I've lost the blogging bug.
I have no idea where I put it, but I simply cannot find it.
I'm sure you're all on pins and needles waiting for improvement (not), and I wish that I could guarantee that things are going to change but, I dunno.
Can't seem to rouse up any interesting stories to tell.
We went camping this weekend.
We were supposed to go canoeing on the Llano River with some wonderful Camp Fire folks, but after about, oh, 15 minutes on the river we had steered right into a tree, run aground, and finally dumped the whole damn boat over.
Finniganthecurious had a total shit-fit and informed me in no uncertain terms that he was not getting back in that blankity-blank boat for five more hours of terror.
We hemmed and hawed a bit.
Cajoled and reassured.
Brainstormed and chewed the cud.
Finally decided that he and I would just hike back up the river on foot and good old Jackdaddy would get a partner and finish the trip without us.
So that's what we did.
I guess some folks would have made their kid suck it up and finish, but not us.
It's supposed to be fun, not terrifying. My kid was pretty much terrified and that's enough for me.

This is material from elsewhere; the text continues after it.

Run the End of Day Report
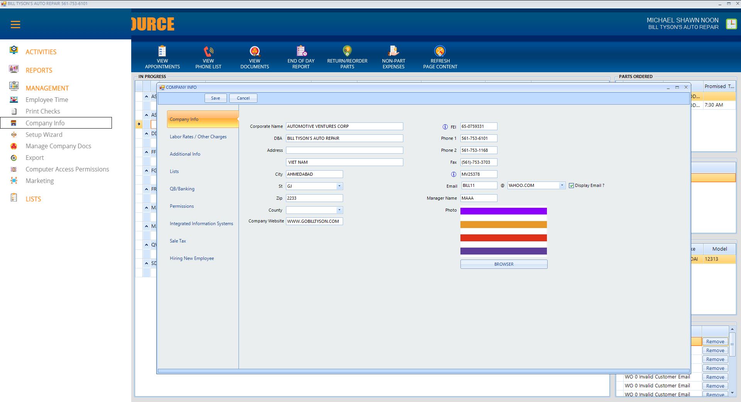pos(301,51)
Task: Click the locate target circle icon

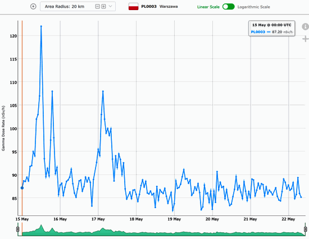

I was "lucky enough" to be a tad terrified as we hiked through prime snake territory to get back to the main road.
I am not afraid of snakes at all. I am afraid of my kid getting bitten by one while we are all alone hiking up a river I'm not familiar with.
Sounds thrilling and dangerous, right!!?!?
It took us about 20 minutes max to hike it and I could hear cars up and down the main road the whole time. Hee Hee.
It only felt like I was trapped alone in the wilderness with the threat of death by snake bite looming around every corner.
We just went back to the campsite and tooled around.
Hiked, read, played cards, napped, ate. What we usually do.
On this trip the kids handled food clean-up.
Excellent, excellent idea.
We're gonna have to rent some kids to come camping with us in the future.
I got in 14.5 seconds of reading time.
We look like pros, don't we?
When in doubt, just buy a big truck and strap some shit to the top. You'll look cool.
There! You got a story after all, didn't you?